Novel analogs of VIP with multiple C-terminal domains
- 作者:David Dangoor ; Sara Rubinraut ; Mati Fridkin ; Illana Gozes
- 关键词:VIP ; VPAC1 ; cAMP ; HT-29 cells ; Peptides ; Receptor binding
- 刊名:Peptides
- 出版年:2007
- 期刊代码:59_01969781
- 类别:neu
- 出版时间:September 2007
- 卷:28
- 期:9
- 页码:1622-1630
- 文件大小:534 K
摘要
The effect of multiplication of the N-terminal domain of vasoactive intestinal peptide (VIP) on the binding activity of the peptide was recently evaluated. A VIP analog with multiple N-terminal domains was found to be slightly more potent as compared to [Nle17]VIP towards VIP receptor type 1 (VPAC1)—related cAMP production.
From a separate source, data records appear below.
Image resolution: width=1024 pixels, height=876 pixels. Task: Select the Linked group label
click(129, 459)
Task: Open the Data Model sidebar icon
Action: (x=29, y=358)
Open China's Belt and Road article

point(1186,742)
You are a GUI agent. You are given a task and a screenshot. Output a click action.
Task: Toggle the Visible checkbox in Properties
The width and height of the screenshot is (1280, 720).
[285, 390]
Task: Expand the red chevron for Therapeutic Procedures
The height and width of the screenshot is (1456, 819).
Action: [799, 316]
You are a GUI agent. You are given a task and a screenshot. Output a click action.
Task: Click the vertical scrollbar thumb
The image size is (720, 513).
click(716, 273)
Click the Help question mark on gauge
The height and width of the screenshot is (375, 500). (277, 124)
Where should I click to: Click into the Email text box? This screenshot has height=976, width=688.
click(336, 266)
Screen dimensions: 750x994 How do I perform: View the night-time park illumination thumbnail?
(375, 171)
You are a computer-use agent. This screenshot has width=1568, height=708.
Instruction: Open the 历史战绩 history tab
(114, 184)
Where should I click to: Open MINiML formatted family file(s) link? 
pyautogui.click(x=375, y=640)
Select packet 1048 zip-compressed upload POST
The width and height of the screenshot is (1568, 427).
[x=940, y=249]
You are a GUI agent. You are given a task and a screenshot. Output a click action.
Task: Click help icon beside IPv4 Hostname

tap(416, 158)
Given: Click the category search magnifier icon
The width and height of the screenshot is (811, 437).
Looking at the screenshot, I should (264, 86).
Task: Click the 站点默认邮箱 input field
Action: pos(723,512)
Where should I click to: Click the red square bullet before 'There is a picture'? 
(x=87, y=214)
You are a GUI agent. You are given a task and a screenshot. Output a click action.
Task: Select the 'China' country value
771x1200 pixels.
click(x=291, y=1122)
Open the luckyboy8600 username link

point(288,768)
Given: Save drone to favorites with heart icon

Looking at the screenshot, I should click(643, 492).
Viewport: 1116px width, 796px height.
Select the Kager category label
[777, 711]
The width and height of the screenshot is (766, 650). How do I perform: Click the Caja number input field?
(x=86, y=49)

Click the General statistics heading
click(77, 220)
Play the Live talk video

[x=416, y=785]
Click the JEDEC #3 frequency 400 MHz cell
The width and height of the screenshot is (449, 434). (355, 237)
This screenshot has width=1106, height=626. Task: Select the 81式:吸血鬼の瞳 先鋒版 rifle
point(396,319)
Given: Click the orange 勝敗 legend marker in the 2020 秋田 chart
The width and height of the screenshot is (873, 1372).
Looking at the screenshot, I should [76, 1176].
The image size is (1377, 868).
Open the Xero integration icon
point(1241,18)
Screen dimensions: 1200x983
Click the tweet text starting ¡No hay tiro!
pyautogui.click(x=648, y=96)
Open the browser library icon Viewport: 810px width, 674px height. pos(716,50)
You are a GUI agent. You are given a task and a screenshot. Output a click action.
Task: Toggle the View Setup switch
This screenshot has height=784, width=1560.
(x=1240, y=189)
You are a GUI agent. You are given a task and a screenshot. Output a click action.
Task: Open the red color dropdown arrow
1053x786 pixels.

Here, the effect of multiplication of the C-terminal domain of VIP was evaluated with the aim of possibly amplifying peptide-receptor (VPAC1) binding and activation. Several VIP analogs were designed and synthesized, each carrying multiplication of the C-terminal domain that was obtained by either a simple linear tandem extension or by a unique branching methodology. Results show that despite significant alterations in the C-terminal domain of VIP that is considered essential to induce potent receptor binding, few peptides demonstrated only slight reduction in receptor binding and activation in comparison to [Nle17]VIP. Furthermore, a specific branched VIP analog with multiple C-terminal domains was equipotent to [Nle17]VIP in the cAMP production assay. Therefore, it is concluded that the association between the VIP ligand to the VIP receptor could be tolerable to size increases in the C-terminal region of the VIP ligand and multiplication of the C-terminal does not increase activity.